→ TASK INSTRUCTIONS
The following data has a line with "Click the phrase" and a line with "Open Go周刊 with". Write out exactly those lines and all the lines between them.
DATASET ENTRIES START
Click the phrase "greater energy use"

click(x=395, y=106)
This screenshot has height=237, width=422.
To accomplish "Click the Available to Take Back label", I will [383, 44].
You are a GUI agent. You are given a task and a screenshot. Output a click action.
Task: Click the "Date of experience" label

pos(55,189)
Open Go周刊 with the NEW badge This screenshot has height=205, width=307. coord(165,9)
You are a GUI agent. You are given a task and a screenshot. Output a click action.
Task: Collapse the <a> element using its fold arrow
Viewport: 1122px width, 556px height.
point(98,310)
DATASET ENTRIES END
DATASET ENTRIES START
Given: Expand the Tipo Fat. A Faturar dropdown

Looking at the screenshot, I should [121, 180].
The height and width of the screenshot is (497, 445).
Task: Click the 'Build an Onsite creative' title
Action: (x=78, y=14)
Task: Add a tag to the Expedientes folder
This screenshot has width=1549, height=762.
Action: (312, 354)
DATASET ENTRIES END
DATASET ENTRIES START
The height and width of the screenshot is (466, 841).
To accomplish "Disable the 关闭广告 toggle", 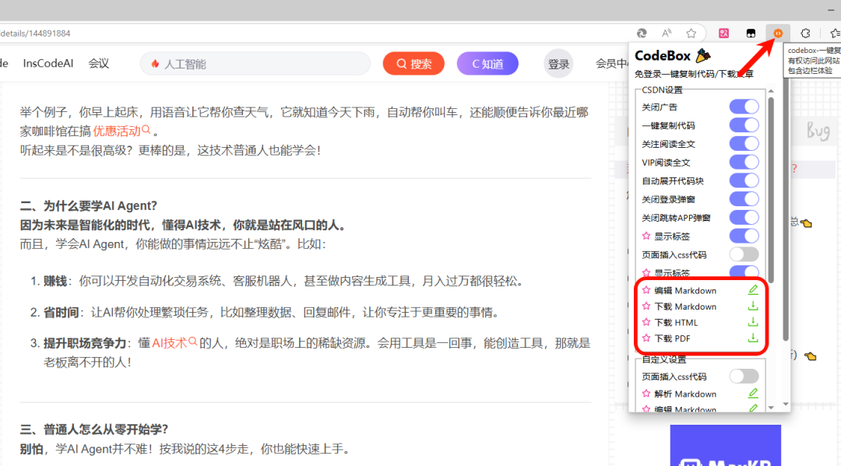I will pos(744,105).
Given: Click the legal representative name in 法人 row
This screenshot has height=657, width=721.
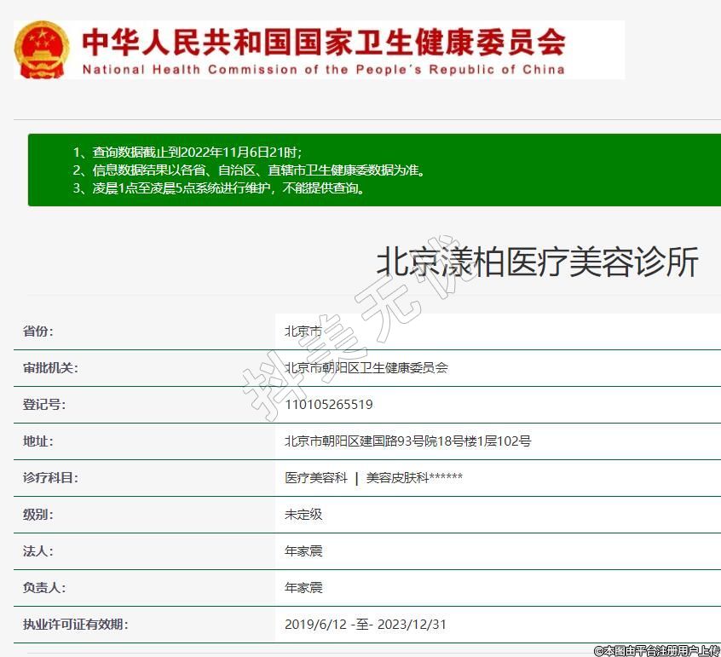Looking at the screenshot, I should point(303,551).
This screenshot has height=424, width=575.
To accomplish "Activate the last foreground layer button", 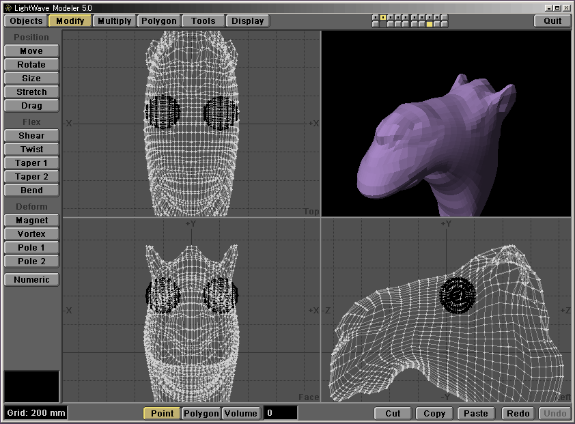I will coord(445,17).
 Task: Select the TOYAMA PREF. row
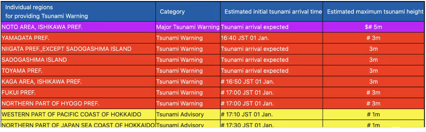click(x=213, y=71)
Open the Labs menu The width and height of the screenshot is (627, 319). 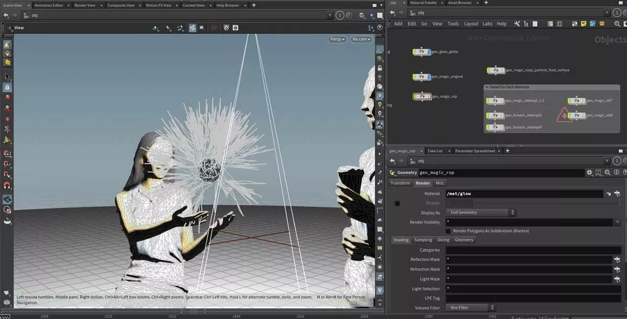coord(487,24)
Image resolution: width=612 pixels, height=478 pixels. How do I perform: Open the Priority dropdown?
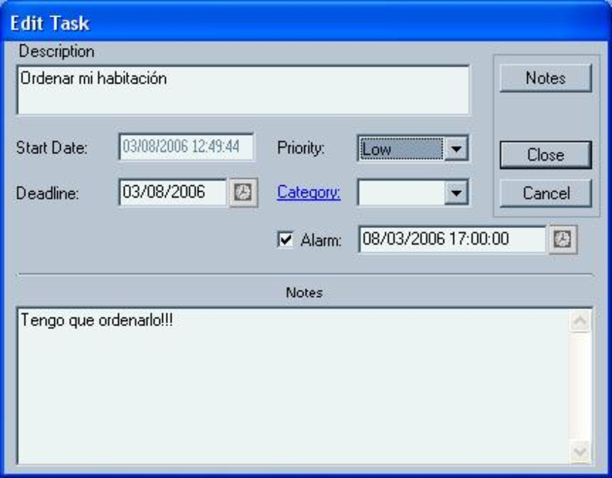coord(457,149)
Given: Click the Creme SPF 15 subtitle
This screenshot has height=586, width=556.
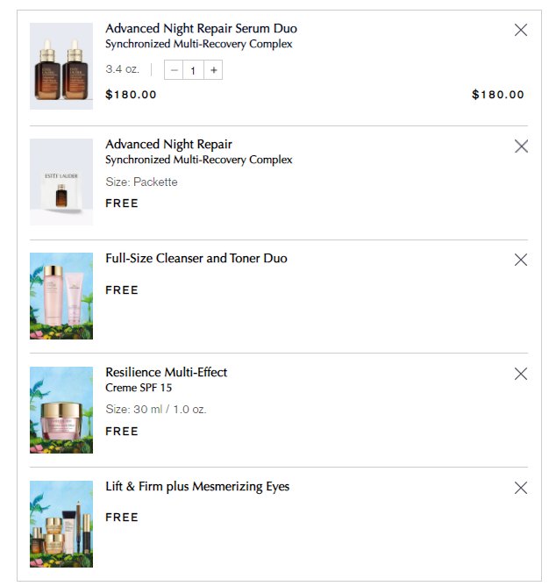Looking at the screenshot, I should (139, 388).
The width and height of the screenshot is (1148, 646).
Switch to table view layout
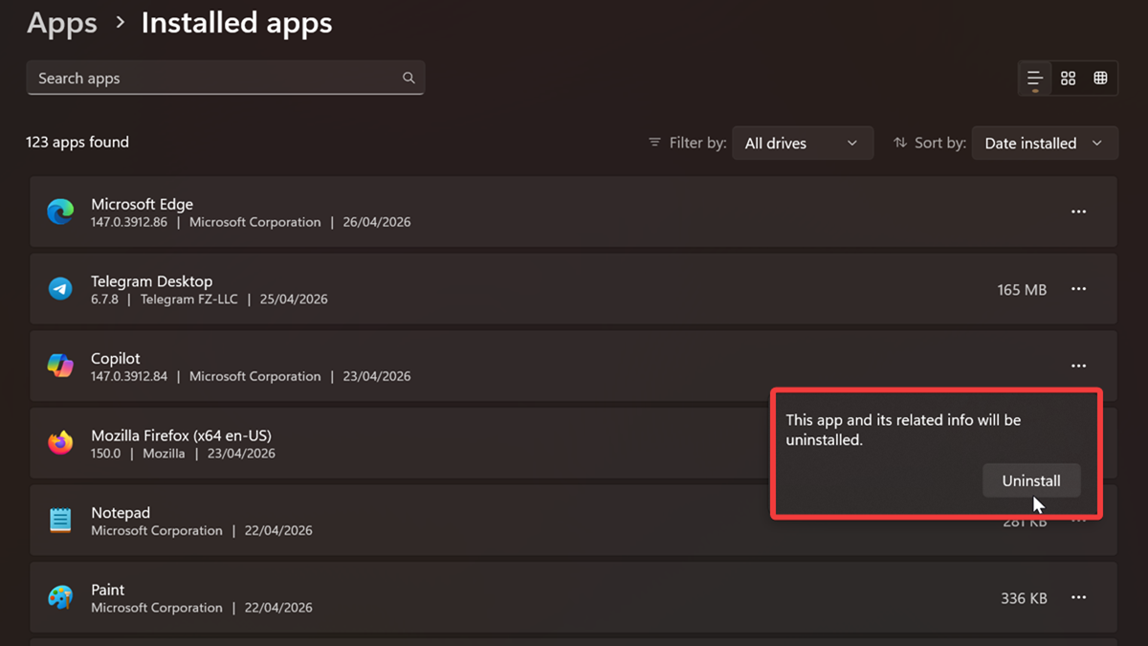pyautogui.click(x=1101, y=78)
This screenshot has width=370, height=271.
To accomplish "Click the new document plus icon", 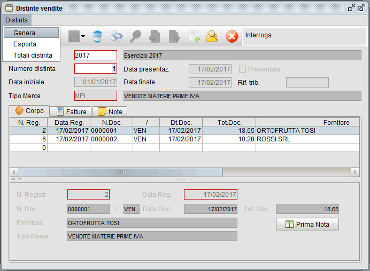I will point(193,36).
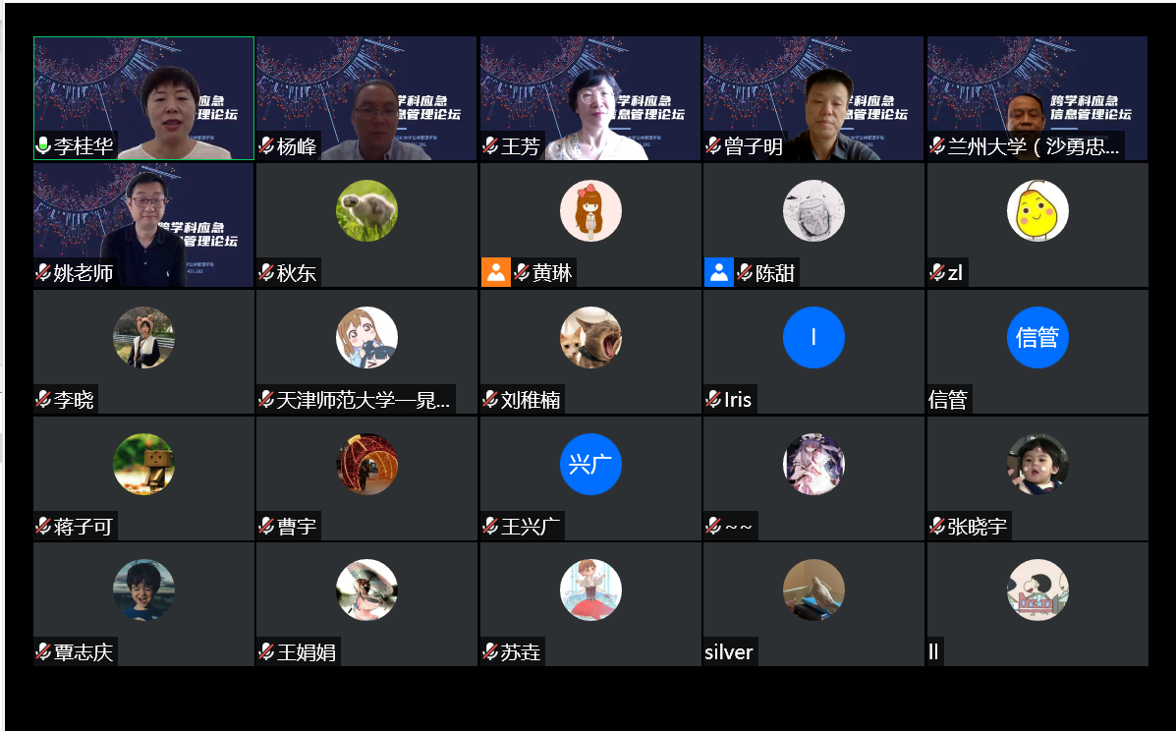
DATASET ENTRIES END
→ FINISHED EXERCISE
Click the phrase "greater energy use"

click(x=395, y=106)
This screenshot has height=237, width=422.
To accomplish "Click the Available to Take Back label", I will [383, 44].
You are a GUI agent. You are given a task and a screenshot. Output a click action.
Task: Click the "Date of experience" label

pos(55,189)
Open Go周刊 with the NEW badge This screenshot has height=205, width=307. coord(165,9)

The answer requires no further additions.